Se les aparecieron Elías y Moisés conversando con Jesús. Entonces Pedro
tomó la palabra y le dijo a Jesús:
-Maestro. ¡Qué bien se está aquí! Vamos a hacer tres chozas, una para
ti, otra para Moisés y otra para Elías.
Estaban asustados y no sabía lo que decía.
Se formó una nube que los cubrió y salió una voz de la nube:
-Este es mi Hijo amado; escuchadlo.
De pronto, al mirar alrededor, no vieron a nadie más que a Jesús, solo
con ellos.
Cuando bajaban de la montaña, Jesús les mandó: No contéis a nadie lo
que habéis visto hasta que el Hijo del
Hombre resucite de entre los muertos.
Esto se les quedó grabado y discutían qué querría decir aquello de
resucitar de entre los muertos.
Comentario
La cuaresma se nos presenta cada año como una ocasión para ir
penetrando cada vez más profundamente
y viviendo con mayor intensidad el
misterio de la cruz de Cristo. El
evangelio de la transfiguración de Cristo
nos encamina hacia la pascua, misterio
de muerte y de vida, de dolor y de
resurrección.
A la luz de la primera lectura (episodio del sacrificio de Isaac) Jesús
es visto en el camino de su pasión, que
sigue a la transfiguración, como el
verdadero hijo de Abrahán, el hijo de
la promesa.
Los santos Padres han visto constantemente en el sacrifico de Isaac una
figura del sacrifico de Cristo. Con la
diferencia de que Dios, que ve y
provee (tal es el significado de la palabra Moria que
designa el lugar donde
tuvieron lugar los hechos), no dejó que
el hijo de Abrahán fuera sacrificado,
mientras que el sacrificio de su hijo
se consumó realmente.

▶ [Tarea 1]: En el texto proporcionado, ¿cuál es el significado de la palabra Moria?
El texto proporcionado y el listado son materiales independientes entre sí.

▶ [Datos proporcionados]:
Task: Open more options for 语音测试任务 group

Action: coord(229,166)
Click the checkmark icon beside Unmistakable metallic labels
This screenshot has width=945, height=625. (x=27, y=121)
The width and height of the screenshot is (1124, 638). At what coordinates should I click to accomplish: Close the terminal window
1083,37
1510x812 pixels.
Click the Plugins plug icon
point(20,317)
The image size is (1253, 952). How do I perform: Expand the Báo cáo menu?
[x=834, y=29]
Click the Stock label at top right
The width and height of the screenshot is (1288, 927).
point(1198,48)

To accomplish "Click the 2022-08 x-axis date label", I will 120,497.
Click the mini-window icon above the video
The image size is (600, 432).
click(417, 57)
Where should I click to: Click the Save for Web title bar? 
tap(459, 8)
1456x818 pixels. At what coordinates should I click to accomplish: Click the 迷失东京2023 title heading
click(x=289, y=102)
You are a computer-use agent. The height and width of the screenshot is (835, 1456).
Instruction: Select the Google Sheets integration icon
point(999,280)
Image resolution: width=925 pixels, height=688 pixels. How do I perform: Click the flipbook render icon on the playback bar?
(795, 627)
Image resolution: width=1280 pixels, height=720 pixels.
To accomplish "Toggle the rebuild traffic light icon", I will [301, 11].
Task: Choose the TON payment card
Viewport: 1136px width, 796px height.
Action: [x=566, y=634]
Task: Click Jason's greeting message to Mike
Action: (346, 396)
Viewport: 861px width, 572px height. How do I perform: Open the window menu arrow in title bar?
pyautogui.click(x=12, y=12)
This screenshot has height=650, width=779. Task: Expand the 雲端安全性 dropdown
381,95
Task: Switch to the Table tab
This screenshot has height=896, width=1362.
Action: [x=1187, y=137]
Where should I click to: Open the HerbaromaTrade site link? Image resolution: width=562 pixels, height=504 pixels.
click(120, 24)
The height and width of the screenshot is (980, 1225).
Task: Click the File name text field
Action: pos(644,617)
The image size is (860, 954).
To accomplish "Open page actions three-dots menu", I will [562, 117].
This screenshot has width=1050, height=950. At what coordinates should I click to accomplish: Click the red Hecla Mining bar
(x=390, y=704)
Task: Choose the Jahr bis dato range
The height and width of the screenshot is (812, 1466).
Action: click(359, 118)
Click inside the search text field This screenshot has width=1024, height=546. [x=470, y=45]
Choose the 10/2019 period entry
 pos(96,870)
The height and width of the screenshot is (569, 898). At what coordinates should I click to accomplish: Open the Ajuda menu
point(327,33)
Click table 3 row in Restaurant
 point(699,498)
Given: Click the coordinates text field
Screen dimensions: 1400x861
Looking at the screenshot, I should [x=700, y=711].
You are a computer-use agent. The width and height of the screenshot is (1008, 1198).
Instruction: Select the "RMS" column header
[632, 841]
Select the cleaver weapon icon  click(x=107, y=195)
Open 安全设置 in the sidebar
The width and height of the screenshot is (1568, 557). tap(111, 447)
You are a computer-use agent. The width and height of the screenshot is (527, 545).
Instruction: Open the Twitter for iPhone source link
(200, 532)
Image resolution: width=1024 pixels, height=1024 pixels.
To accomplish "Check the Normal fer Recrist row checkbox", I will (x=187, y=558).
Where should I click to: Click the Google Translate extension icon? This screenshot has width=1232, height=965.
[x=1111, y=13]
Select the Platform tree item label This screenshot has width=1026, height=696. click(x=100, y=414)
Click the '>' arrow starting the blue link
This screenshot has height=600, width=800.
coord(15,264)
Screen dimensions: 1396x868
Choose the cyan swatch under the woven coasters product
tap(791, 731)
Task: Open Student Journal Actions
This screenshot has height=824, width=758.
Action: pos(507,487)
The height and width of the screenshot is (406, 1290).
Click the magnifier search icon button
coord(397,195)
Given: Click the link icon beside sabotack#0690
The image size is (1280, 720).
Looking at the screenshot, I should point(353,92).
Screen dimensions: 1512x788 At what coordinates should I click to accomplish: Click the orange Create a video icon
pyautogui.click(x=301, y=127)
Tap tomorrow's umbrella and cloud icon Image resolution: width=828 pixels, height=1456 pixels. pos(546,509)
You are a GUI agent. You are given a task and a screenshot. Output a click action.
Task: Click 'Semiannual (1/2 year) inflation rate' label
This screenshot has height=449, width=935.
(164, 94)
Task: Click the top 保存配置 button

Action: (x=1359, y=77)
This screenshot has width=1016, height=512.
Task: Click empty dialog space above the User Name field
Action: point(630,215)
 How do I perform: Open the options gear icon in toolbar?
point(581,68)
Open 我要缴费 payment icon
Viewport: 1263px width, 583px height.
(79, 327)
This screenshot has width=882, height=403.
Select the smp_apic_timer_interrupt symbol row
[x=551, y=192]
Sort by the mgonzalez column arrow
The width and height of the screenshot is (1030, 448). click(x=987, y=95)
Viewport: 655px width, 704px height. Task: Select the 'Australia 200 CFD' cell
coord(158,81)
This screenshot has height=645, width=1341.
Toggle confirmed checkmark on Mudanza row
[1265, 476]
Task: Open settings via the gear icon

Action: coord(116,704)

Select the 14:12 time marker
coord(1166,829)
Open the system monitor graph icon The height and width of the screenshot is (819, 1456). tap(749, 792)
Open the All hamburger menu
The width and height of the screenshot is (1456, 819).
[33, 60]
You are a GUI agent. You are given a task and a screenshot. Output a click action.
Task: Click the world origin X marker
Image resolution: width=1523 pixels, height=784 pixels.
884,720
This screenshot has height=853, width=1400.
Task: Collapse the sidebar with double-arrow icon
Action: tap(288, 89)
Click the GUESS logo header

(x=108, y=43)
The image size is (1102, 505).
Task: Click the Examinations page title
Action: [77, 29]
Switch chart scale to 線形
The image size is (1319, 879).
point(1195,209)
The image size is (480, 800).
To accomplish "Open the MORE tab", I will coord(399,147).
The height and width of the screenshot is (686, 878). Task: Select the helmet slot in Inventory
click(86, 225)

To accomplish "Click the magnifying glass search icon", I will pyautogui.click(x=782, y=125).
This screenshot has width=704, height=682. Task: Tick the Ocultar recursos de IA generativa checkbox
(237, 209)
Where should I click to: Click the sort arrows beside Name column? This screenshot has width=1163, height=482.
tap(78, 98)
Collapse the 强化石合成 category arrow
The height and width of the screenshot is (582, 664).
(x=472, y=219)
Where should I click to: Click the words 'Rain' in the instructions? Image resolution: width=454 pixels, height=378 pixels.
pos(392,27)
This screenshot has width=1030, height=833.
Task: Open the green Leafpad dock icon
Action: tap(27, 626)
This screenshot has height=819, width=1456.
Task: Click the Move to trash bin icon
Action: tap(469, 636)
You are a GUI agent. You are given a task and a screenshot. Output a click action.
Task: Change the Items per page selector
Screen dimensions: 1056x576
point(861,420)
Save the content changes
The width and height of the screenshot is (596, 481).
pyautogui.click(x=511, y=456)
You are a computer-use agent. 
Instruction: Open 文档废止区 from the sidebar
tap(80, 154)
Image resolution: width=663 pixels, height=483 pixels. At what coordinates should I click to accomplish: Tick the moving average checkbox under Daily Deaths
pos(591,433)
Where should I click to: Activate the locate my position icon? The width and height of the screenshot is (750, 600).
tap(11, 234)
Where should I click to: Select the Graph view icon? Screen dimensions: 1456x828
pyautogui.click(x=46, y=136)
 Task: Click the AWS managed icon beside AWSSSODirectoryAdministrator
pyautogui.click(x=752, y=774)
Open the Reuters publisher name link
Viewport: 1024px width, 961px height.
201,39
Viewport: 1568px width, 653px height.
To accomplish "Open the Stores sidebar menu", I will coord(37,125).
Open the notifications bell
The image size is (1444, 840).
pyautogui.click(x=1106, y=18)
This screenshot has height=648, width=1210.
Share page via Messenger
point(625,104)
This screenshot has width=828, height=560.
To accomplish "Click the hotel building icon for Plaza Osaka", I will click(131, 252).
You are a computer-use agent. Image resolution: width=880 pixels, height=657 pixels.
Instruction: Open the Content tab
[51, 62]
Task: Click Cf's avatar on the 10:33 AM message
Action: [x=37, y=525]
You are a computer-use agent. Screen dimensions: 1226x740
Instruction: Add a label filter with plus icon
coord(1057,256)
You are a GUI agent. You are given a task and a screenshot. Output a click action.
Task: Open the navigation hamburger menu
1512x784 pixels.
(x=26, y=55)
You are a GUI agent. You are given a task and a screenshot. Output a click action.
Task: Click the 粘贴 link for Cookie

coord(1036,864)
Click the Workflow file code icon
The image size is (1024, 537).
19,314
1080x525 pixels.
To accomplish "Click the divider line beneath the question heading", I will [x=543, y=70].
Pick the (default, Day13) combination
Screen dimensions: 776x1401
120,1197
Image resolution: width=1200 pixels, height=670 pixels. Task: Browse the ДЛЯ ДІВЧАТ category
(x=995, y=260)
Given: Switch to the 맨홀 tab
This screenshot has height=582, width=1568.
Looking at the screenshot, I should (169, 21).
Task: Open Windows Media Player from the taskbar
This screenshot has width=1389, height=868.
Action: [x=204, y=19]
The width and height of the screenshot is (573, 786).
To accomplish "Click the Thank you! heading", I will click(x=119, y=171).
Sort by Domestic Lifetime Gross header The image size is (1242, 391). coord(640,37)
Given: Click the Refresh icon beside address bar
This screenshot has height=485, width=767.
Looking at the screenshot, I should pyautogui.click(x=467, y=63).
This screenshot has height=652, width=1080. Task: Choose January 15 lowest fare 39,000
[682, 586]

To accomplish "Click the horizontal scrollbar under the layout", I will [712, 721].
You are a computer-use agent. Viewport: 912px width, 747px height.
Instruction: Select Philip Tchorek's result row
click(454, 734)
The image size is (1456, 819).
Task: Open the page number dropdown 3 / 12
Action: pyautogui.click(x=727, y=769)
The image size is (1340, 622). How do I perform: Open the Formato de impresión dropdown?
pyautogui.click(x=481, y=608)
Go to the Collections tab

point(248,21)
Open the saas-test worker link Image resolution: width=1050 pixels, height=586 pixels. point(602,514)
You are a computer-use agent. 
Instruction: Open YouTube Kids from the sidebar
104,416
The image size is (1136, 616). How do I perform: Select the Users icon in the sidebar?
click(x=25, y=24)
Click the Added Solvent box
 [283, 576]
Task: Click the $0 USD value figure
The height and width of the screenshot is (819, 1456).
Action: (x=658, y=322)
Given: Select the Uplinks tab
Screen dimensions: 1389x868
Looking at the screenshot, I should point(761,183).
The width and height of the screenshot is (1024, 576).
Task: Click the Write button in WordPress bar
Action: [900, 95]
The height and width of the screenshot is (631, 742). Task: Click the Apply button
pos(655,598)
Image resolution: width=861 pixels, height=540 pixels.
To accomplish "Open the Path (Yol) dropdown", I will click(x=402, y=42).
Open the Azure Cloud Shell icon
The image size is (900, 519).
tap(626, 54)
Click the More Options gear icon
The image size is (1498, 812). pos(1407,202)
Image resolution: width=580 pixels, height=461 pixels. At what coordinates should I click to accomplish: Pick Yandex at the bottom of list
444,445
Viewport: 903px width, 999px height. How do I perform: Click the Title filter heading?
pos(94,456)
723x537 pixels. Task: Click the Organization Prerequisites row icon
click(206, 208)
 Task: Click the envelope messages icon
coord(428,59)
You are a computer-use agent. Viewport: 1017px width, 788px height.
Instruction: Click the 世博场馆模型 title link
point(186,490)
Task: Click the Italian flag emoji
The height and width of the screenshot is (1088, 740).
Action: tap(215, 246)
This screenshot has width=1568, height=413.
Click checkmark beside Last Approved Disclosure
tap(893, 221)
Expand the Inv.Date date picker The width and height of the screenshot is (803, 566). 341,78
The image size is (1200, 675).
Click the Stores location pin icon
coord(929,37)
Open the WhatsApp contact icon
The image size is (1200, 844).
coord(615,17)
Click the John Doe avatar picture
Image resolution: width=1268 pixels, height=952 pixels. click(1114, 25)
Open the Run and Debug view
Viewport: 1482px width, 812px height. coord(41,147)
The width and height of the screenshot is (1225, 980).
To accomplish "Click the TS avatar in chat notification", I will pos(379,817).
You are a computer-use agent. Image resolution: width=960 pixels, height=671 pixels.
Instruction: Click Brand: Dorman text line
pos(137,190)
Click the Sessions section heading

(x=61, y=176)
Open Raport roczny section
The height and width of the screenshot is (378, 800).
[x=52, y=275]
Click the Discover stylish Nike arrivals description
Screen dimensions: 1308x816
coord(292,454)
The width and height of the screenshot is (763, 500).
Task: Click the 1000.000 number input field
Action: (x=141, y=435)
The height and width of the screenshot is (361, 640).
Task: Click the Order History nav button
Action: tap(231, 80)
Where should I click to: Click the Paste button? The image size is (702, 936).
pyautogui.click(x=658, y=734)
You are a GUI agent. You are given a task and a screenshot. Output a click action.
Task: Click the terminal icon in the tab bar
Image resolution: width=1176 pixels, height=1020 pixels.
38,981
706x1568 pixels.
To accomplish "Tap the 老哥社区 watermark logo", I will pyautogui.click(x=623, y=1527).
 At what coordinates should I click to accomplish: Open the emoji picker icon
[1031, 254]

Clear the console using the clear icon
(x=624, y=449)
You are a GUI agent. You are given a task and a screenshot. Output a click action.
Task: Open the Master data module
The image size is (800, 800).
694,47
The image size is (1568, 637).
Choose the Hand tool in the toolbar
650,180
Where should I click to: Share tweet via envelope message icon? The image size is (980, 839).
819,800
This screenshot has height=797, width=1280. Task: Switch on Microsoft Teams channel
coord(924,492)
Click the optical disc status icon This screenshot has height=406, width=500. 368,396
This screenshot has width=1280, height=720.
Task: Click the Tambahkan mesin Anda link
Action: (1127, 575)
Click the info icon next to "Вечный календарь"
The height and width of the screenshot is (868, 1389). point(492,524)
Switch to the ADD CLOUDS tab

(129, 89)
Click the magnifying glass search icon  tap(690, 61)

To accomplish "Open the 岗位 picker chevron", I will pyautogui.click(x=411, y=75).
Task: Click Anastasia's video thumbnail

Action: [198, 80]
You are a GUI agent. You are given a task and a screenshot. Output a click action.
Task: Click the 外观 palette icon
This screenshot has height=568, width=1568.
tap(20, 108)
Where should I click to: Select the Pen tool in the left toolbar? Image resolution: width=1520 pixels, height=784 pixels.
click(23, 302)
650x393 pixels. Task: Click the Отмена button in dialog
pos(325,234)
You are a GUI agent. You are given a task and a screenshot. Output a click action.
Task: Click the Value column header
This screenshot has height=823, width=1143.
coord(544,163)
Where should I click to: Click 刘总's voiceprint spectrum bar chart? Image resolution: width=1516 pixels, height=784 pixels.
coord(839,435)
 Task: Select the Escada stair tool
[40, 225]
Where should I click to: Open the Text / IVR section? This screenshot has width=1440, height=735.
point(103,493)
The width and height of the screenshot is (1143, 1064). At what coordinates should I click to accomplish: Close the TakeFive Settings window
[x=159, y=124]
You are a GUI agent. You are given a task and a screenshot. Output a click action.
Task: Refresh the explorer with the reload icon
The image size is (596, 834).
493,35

▶ [Tarea 2]: Actualiza, por favor, el listado desde su primera línea hasta la línea que contiene "point(999,280)", ambas incluidas, cambiando "pixels" por "px" y sin tocar nada más. Entrega únicamente esas líneas.

▶ [Resultado completo 1]: Significa que Dios ve y provee.

▶ [Resultado completo 2]:
Task: Open more options for 语音测试任务 group

Action: coord(229,166)
Click the checkmark icon beside Unmistakable metallic labels
This screenshot has width=945, height=625. (x=27, y=121)
The width and height of the screenshot is (1124, 638). At what coordinates should I click to accomplish: Close the terminal window
1083,37
1510x812 px.
Click the Plugins plug icon
point(20,317)
The image size is (1253, 952). How do I perform: Expand the Báo cáo menu?
[x=834, y=29]
Click the Stock label at top right
The width and height of the screenshot is (1288, 927).
point(1198,48)

To accomplish "Click the 2022-08 x-axis date label", I will 120,497.
Click the mini-window icon above the video
The image size is (600, 432).
click(417, 57)
Where should I click to: Click the Save for Web title bar? 
tap(459, 8)
1456x818 px. At what coordinates should I click to accomplish: Click the 迷失东京2023 title heading
click(x=289, y=102)
You are a computer-use agent. The height and width of the screenshot is (835, 1456).
Instruction: Select the Google Sheets integration icon
point(999,280)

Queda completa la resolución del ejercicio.